Single Payer Health Care Pros and Cons


For Americans especially, the costs of healthcare can be overwhelming. Not only are there insurance payments to make that are several hundred dollars per month, but there are deductibles that may be up to $7,000 that must be paid. That’s why an evaluation of the single payer health care pros and cons is so important.

The Pros of Single Payer Health Care

1. No one gets ignored.
It doesn’t matter if you grow up wealthy or you grow up in poverty. In a single payer system, there is true equality for everyone. If you have a healthcare need, then you can go see a doctor to have that problem addressed. Everyone puts in what they can to a single fund.

2. No one cares about your previous health issues.
Even with the Patient Protection and Affordable Care Act in place, there are still previous health issues that can prevent someone from receiving the care they need.

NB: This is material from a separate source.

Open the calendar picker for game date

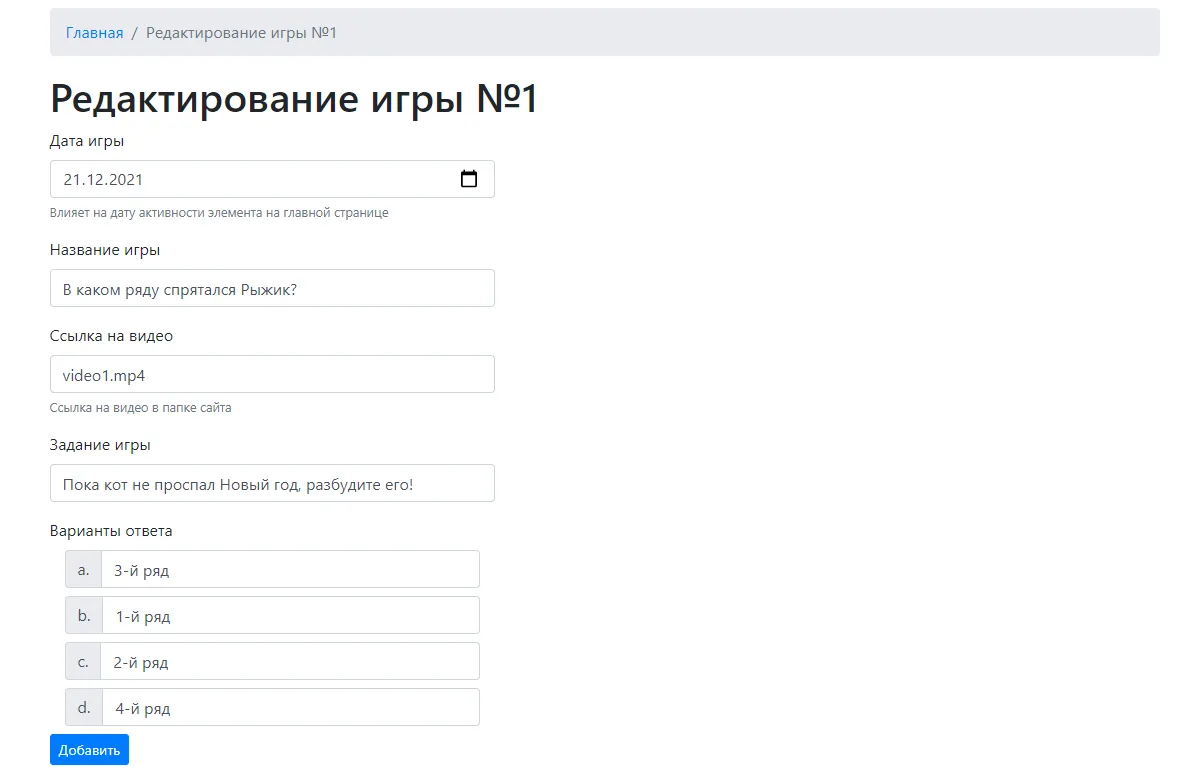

That goes away in a single payer system because all health issues are addressed no matter what.

3. Private healthcare options can still exist.
For those who prefer a private doctor or may not want to wait for an appointment in their single payer system of care, a privatized system of healthcare can still exist side-by-side so that everyone can receive the type of care that they want.

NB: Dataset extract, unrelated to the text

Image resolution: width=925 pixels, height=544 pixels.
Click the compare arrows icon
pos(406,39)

The Cons of Single Payer Health Care

1. It doesn’t fix the poor vs. wealthy class system.
People who have more money can receive emergency care at a private facility. Those who rely on the single payer system may have sometimes problematic wait times. This means the change still benefits those who can pay more for what they need.

2. It would create a shortage of physicians.
Not only would more people be wanting healthcare in a single payer system, but privatized organizations could pay more to the best doctors. By 2050, the shortage of doctors could be as high as 25,000 in the US alone, making it difficult for basic physical checkups to occur.

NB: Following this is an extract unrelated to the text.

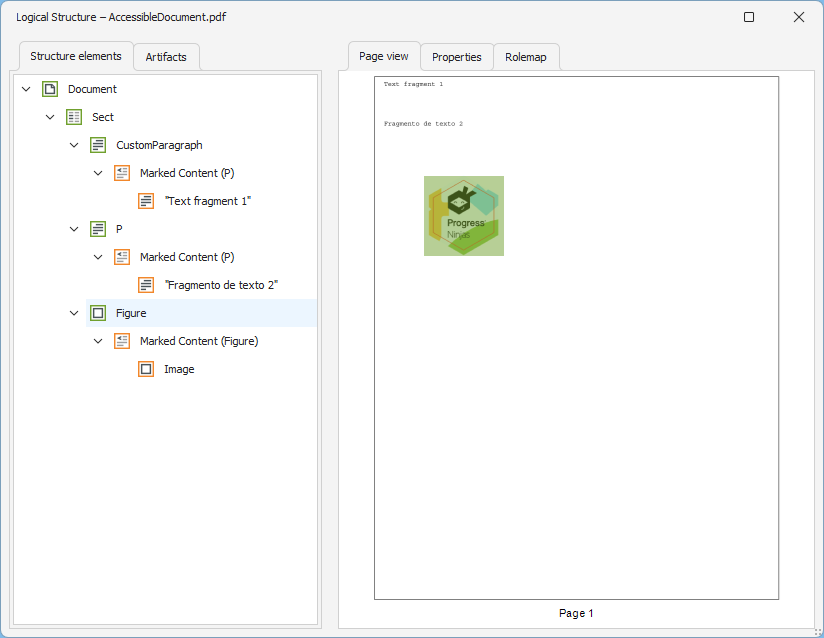The height and width of the screenshot is (638, 824).
Task: Open the Rolemap tab
Action: pyautogui.click(x=526, y=57)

3. Quality of care issues could happen.
Overwhelmed doctors will undoubtedly rush through appointments to care for as many people as they can. What happens when people rush? Details get mixed and that could hurt someone in the end.

The single payer health care pros and cons show that if managed properly, it could help to transform how treatments are performed. These gains aren’t without risk, however, which is why each key point must be carefully evaluated.